• Task set:
(a) According to the Church Booleans passage, which two programming languages use these as an implementation model for Boolean arithmetic?
(b) Please carry the Church Booleans passage forward, picking up after its last sentence.

• Article:
◇ ◇ ◇

Church Booleans are the Church encoding of the Boolean values true and false. Some programming languages use these as an implementation model for Boolean arithmetic; examples are Smalltalk and Pico.

Boolean logic may be considered as a choice. The Church encoding of true and false are functions of two parameters;

• true chooses the first parameter.
• false chooses the second parameter.

The two definitions are known as Church Booleans;

$\operatorname{true} \equiv \lambda a.\lambda b.a$
$\operatorname{false} \equiv \lambda a.\lambda b.b$

This definition allows predicates (i.e. functions returning logical values) to directly act as if-clauses. A function returning a Boolean, which is then applied to two parameters, returns either the first or the second parameter;

$\operatorname{predicate}\ x\ \operatorname{then-clause}\ \operatorname{else-clause}$

evaluates to then-clause if predicate x evaluates to true, and to else-clause if predicate x evaluates to false.

◇ ◇ ◇

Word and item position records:
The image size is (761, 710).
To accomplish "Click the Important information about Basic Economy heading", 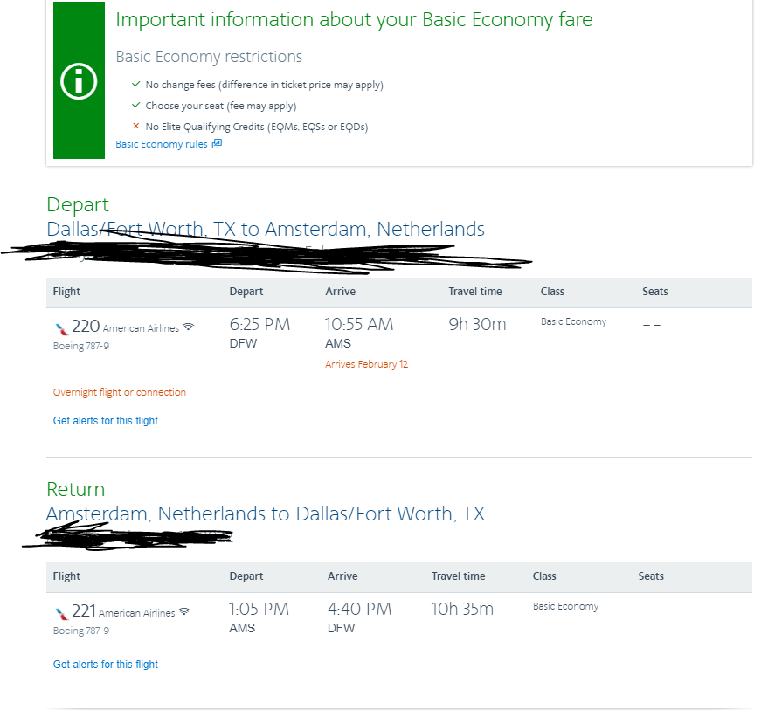I will 354,20.
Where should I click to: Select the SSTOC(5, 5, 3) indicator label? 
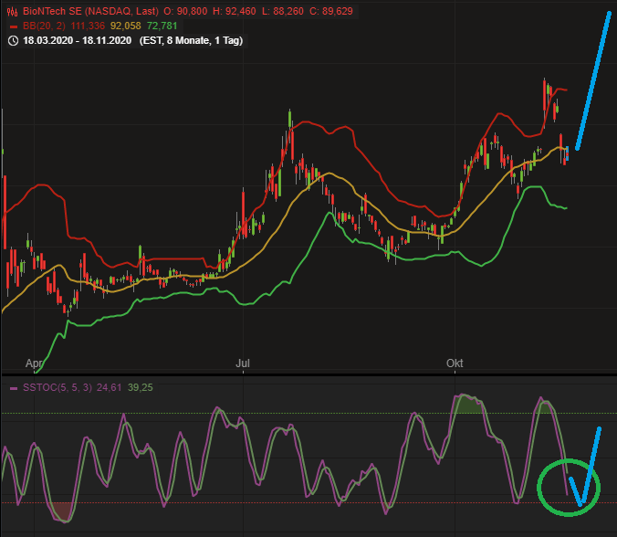tap(58, 388)
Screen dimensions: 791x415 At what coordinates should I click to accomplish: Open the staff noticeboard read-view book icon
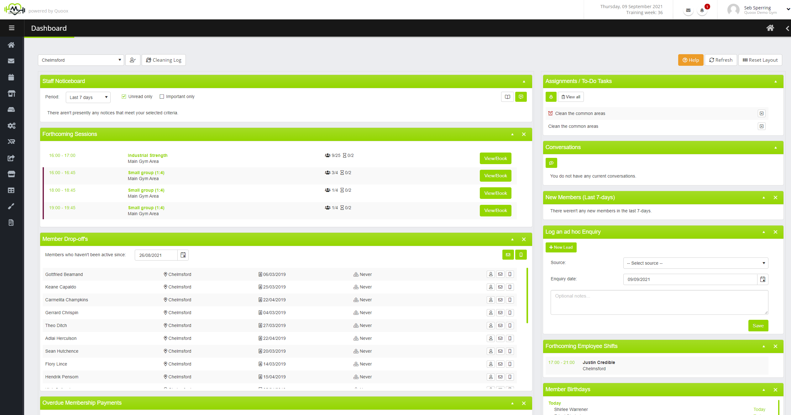click(x=507, y=97)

◇ ◇ ◇

• Answers in order:
(a) Smalltalk and Pico.

(b)
Because true and false choose the first or second parameter they may be combined to provide logic operators,

$\operatorname{and} = \lambda p.\lambda q.p\ q\ p$
$\operatorname{or} = \lambda p.\lambda q.p\ p\ q$
$\operatorname{not}_1 = \lambda p.\lambda a.\lambda b.p\ b\ a$ - This is only a correct implementation if the evaluation strategy is applicative order.
$\operatorname{not}_2 = \lambda p.\lambda a.\lambda b.p\ (\lambda a.\lambda b. b)\ (\lambda a.\lambda b. a)$ - This is only a correct implementation if the evaluation strategy is normal order.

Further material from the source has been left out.